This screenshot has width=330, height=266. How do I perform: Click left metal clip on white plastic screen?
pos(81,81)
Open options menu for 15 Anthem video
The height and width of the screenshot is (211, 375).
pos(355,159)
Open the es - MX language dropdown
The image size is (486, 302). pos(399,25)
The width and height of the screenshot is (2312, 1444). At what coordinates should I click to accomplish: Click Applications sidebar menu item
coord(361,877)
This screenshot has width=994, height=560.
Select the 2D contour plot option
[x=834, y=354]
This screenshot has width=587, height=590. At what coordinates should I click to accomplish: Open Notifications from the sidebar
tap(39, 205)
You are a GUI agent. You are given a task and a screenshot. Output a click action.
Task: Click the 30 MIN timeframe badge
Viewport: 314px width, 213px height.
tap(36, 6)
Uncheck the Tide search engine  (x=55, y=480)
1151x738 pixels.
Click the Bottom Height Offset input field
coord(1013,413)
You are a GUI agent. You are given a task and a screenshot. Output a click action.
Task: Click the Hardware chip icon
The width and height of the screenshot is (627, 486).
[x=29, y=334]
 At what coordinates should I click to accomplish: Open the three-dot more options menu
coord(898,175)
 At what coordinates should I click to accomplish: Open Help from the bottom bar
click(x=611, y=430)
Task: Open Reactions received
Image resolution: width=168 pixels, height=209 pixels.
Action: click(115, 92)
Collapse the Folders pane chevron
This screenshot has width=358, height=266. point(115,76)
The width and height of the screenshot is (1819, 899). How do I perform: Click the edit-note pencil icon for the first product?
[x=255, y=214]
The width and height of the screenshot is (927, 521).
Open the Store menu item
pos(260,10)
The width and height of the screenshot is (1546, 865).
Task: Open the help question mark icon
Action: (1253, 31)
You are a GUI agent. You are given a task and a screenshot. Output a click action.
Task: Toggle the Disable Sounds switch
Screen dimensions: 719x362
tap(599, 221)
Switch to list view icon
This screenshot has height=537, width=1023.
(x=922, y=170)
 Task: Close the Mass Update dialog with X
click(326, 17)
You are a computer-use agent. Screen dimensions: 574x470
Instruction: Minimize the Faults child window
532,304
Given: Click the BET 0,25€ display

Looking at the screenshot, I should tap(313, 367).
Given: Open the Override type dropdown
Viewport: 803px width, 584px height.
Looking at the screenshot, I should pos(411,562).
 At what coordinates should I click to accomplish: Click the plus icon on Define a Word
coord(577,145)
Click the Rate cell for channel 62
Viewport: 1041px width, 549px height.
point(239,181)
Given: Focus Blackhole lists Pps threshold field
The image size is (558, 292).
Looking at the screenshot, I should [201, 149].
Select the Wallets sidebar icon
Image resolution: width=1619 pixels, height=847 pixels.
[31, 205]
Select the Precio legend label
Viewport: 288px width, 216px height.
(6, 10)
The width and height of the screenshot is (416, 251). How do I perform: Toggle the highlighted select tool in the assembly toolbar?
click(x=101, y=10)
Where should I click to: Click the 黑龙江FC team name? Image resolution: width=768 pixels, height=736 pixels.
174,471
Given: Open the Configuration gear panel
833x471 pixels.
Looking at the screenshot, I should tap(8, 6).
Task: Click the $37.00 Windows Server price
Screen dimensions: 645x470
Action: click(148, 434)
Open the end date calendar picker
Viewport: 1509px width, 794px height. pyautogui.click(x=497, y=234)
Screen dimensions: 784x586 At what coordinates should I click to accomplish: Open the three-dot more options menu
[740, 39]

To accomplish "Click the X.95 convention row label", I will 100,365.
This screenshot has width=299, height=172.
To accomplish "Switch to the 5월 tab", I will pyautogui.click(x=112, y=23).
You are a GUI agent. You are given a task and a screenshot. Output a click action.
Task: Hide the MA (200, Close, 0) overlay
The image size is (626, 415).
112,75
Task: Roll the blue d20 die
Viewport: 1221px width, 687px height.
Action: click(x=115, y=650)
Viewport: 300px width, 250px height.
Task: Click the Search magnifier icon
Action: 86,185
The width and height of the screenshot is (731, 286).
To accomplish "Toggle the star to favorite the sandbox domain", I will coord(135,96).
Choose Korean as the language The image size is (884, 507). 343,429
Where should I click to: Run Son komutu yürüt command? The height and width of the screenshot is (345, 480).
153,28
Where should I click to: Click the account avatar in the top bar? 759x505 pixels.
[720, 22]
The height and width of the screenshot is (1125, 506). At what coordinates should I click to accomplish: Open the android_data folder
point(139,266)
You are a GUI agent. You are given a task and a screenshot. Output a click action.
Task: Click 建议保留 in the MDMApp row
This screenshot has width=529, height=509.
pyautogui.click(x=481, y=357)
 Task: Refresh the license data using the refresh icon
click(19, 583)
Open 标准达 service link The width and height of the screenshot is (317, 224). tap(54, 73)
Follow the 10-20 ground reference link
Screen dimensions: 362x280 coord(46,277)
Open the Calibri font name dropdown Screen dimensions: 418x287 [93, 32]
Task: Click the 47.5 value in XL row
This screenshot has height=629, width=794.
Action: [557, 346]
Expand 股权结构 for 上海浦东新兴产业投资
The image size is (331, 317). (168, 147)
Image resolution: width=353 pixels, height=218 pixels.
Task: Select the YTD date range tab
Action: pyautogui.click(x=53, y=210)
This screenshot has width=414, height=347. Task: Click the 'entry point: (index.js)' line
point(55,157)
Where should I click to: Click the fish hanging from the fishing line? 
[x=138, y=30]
-- -- --
▸ **Task item**
Could you retype each record exactly as it appears?

▸ **Task solution**
This screenshot has width=330, height=266. How do I perform: Click left metal clip on white plastic screen?
pos(81,81)
Open options menu for 15 Anthem video
The height and width of the screenshot is (211, 375).
pos(355,159)
Open the es - MX language dropdown
The image size is (486, 302). pos(399,25)
The width and height of the screenshot is (2312, 1444). At what coordinates should I click to accomplish: Click Applications sidebar menu item
coord(361,877)
This screenshot has width=994, height=560.
Select the 2D contour plot option
[x=834, y=354]
This screenshot has width=587, height=590. At what coordinates should I click to accomplish: Open Notifications from the sidebar
tap(39, 205)
You are a GUI agent. You are given a task and a screenshot. Output a click action.
Task: Click the 30 MIN timeframe badge
Viewport: 314px width, 213px height.
tap(36, 6)
Uncheck the Tide search engine  (x=55, y=480)
1151x738 pixels.
Click the Bottom Height Offset input field
coord(1013,413)
You are a GUI agent. You are given a task and a screenshot. Output a click action.
Task: Click the Hardware chip icon
The width and height of the screenshot is (627, 486).
[x=29, y=334]
 At what coordinates should I click to accomplish: Open the three-dot more options menu
coord(898,175)
 At what coordinates should I click to accomplish: Open Help from the bottom bar
click(x=611, y=430)
Task: Open Reactions received
Image resolution: width=168 pixels, height=209 pixels.
Action: click(115, 92)
Collapse the Folders pane chevron
This screenshot has width=358, height=266. point(115,76)
The width and height of the screenshot is (1819, 899). How do I perform: Click the edit-note pencil icon for the first product?
[x=255, y=214]
The width and height of the screenshot is (927, 521).
Open the Store menu item
pos(260,10)
The width and height of the screenshot is (1546, 865).
Task: Open the help question mark icon
Action: (1253, 31)
You are a GUI agent. You are given a task and a screenshot. Output a click action.
Task: Toggle the Disable Sounds switch
Screen dimensions: 719x362
tap(599, 221)
Switch to list view icon
This screenshot has height=537, width=1023.
(x=922, y=170)
 Task: Close the Mass Update dialog with X
click(326, 17)
You are a computer-use agent. Screen dimensions: 574x470
Instruction: Minimize the Faults child window
532,304
Given: Click the BET 0,25€ display

Looking at the screenshot, I should tap(313, 367).
Given: Open the Override type dropdown
Viewport: 803px width, 584px height.
Looking at the screenshot, I should pos(411,562).
 At what coordinates should I click to accomplish: Click the plus icon on Define a Word
coord(577,145)
Click the Rate cell for channel 62
Viewport: 1041px width, 549px height.
point(239,181)
Given: Focus Blackhole lists Pps threshold field
The image size is (558, 292).
Looking at the screenshot, I should [201, 149].
Select the Wallets sidebar icon
Image resolution: width=1619 pixels, height=847 pixels.
[31, 205]
Select the Precio legend label
Viewport: 288px width, 216px height.
(6, 10)
The width and height of the screenshot is (416, 251). How do I perform: Toggle the highlighted select tool in the assembly toolbar?
click(x=101, y=10)
Where should I click to: Click the 黑龙江FC team name? Image resolution: width=768 pixels, height=736 pixels.
174,471
Given: Open the Configuration gear panel
833x471 pixels.
Looking at the screenshot, I should tap(8, 6).
Task: Click the $37.00 Windows Server price
Screen dimensions: 645x470
Action: click(148, 434)
Open the end date calendar picker
Viewport: 1509px width, 794px height. pyautogui.click(x=497, y=234)
Screen dimensions: 784x586 At what coordinates should I click to accomplish: Open the three-dot more options menu
[740, 39]

To accomplish "Click the X.95 convention row label", I will 100,365.
This screenshot has width=299, height=172.
To accomplish "Switch to the 5월 tab", I will pyautogui.click(x=112, y=23).
You are a GUI agent. You are given a task and a screenshot. Output a click action.
Task: Hide the MA (200, Close, 0) overlay
The image size is (626, 415).
112,75
Task: Roll the blue d20 die
Viewport: 1221px width, 687px height.
Action: click(x=115, y=650)
Viewport: 300px width, 250px height.
Task: Click the Search magnifier icon
Action: 86,185
The width and height of the screenshot is (731, 286).
To accomplish "Toggle the star to favorite the sandbox domain", I will coord(135,96).
Choose Korean as the language The image size is (884, 507). 343,429
Where should I click to: Run Son komutu yürüt command? The height and width of the screenshot is (345, 480).
153,28
Where should I click to: Click the account avatar in the top bar? 759x505 pixels.
[720, 22]
The height and width of the screenshot is (1125, 506). At what coordinates should I click to accomplish: Open the android_data folder
point(139,266)
You are a GUI agent. You are given a task and a screenshot. Output a click action.
Task: Click 建议保留 in the MDMApp row
This screenshot has width=529, height=509.
pyautogui.click(x=481, y=357)
 Task: Refresh the license data using the refresh icon
click(19, 583)
Open 标准达 service link The width and height of the screenshot is (317, 224). tap(54, 73)
Follow the 10-20 ground reference link
Screen dimensions: 362x280 coord(46,277)
Open the Calibri font name dropdown Screen dimensions: 418x287 [93, 32]
Task: Click the 47.5 value in XL row
This screenshot has height=629, width=794.
Action: [557, 346]
Expand 股权结构 for 上海浦东新兴产业投资
The image size is (331, 317). (168, 147)
Image resolution: width=353 pixels, height=218 pixels.
Task: Select the YTD date range tab
Action: pyautogui.click(x=53, y=210)
This screenshot has width=414, height=347. Task: Click the 'entry point: (index.js)' line
point(55,157)
Where should I click to: Click the fish hanging from the fishing line? 
[x=138, y=30]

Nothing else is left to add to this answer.